Hopefully I can answer all of your questions.
Peter:
The card uses the Port I/O space. The system has an INI file the applications use and in there you tell the applications which hardware interface you are using and the port address.
The hardware design is 1980s vintage. They first released it in 1989 and it’s still in production. They are slowly updating the hardware designs, but it has been slow. It’s a small company and they drop all development work when they have a new system to build, which the last few years has been almost constant.
The parallel interface was first designed when the 80386 was the hottest thing on the market and the software was designed for Windows 1.0. Most of my job has been rewriting the Windows code, but I support the drivers too. (My original background was in embedded firmware development, so this isn’t alien territory for me.)
Tim:
The system has worked in the past with the I/O addresses under 0x400 (almost always using the typical addresses for LPT1 or LPT2). When the company builds a new system, they get a legacy PCI to parallel card that supports the old port addresses.
This problem cropped up when a user had a PC failure and replaced it with a new computer with some PCI to parallel card they picked up. The new card appears to only support port addresses like 0x3000. For some reason they can’t get communication between any of the software programs and the external hardware and they think it is the driver. The troubleshooter has worked with these systems since the mid-90s so he knows them well and he said it looks like the driver was where the problem was.
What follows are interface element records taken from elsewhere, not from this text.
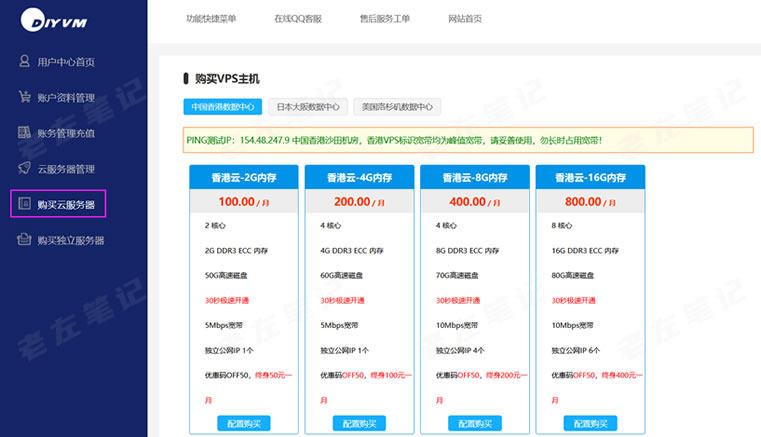Click the buy dedicated server icon

[x=25, y=240]
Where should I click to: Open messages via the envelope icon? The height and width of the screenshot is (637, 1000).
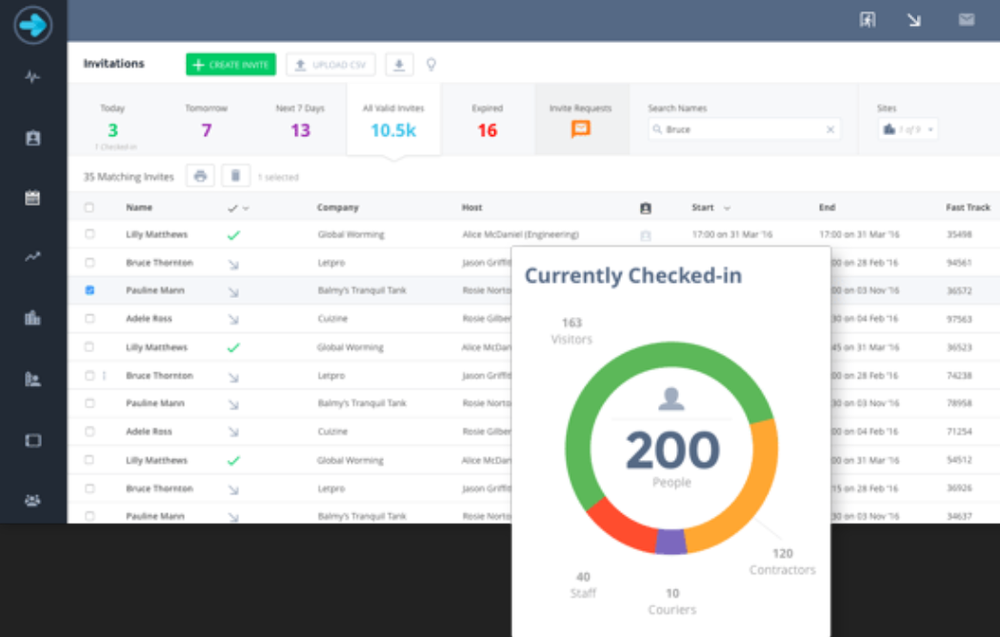[964, 19]
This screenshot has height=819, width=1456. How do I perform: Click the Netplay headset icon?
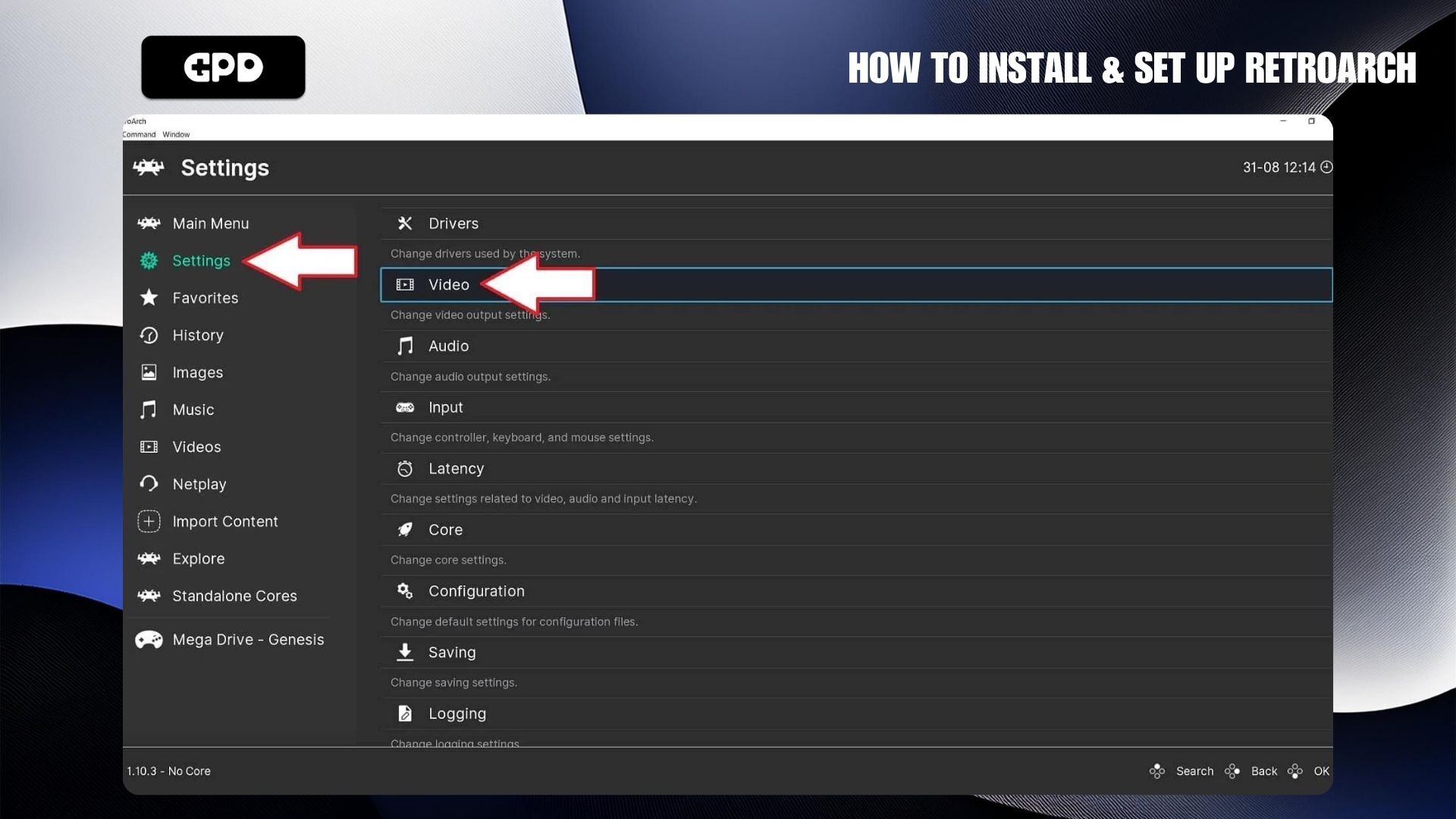(x=149, y=484)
I’m flying a little blind here because the guy from the company troubleshooting the problem is in California, I’m in Washington State, and the system he was troubleshooting was in Singapore. Due to a hardware failure with the development hardware that I had, I currently have no hardware to test anything on (which isn’t a huge problem for the user mode parts of the project, but does make it more difficult for the hardware part).
I don’t think the driver is modifying the permission map. The driver writes with an IOCTL_WRITE_PORT_UCHAR and reads with IOCTL_READ_PORT_UCHAR. From the ap this is done with a call to DeviceIoControl. The driver’s hwinterfaceDeviceControl function parses the call and calls READ_PORT_UCHAR(address) or WRITE_PORT_UCHAR(address, data). The macros
#define IOCTL_READ_PORT_UCHAR CTL_CODE(40000, 0x801, METHOD_BUFFERED, FILE_ANY_ACCESS)
#define IOCTL_WRITE_PORT_UCHAR CTL_CODE(40000, 0x802, METHOD_BUFFERED, FILE_ANY_ACCESS)
In any case, would the system be claiming ports in the 0x3000 range, but not in the 0x378 or 0x278 blocks? It works fine when the ports are in that range.
Don:
This is a PCI to parallel. USB to parallel won’t work. I have a beta USB driver for this system (direct USB communication, no parallel), but they haven’t finished the hardware.
The total data load is very low, but the 125us sub-frame timing killed the system with only one byte per 125us. I had to restructure how the program sent data down the hardware pipe to get acceptable transfer timing. But that’s a completely different issue.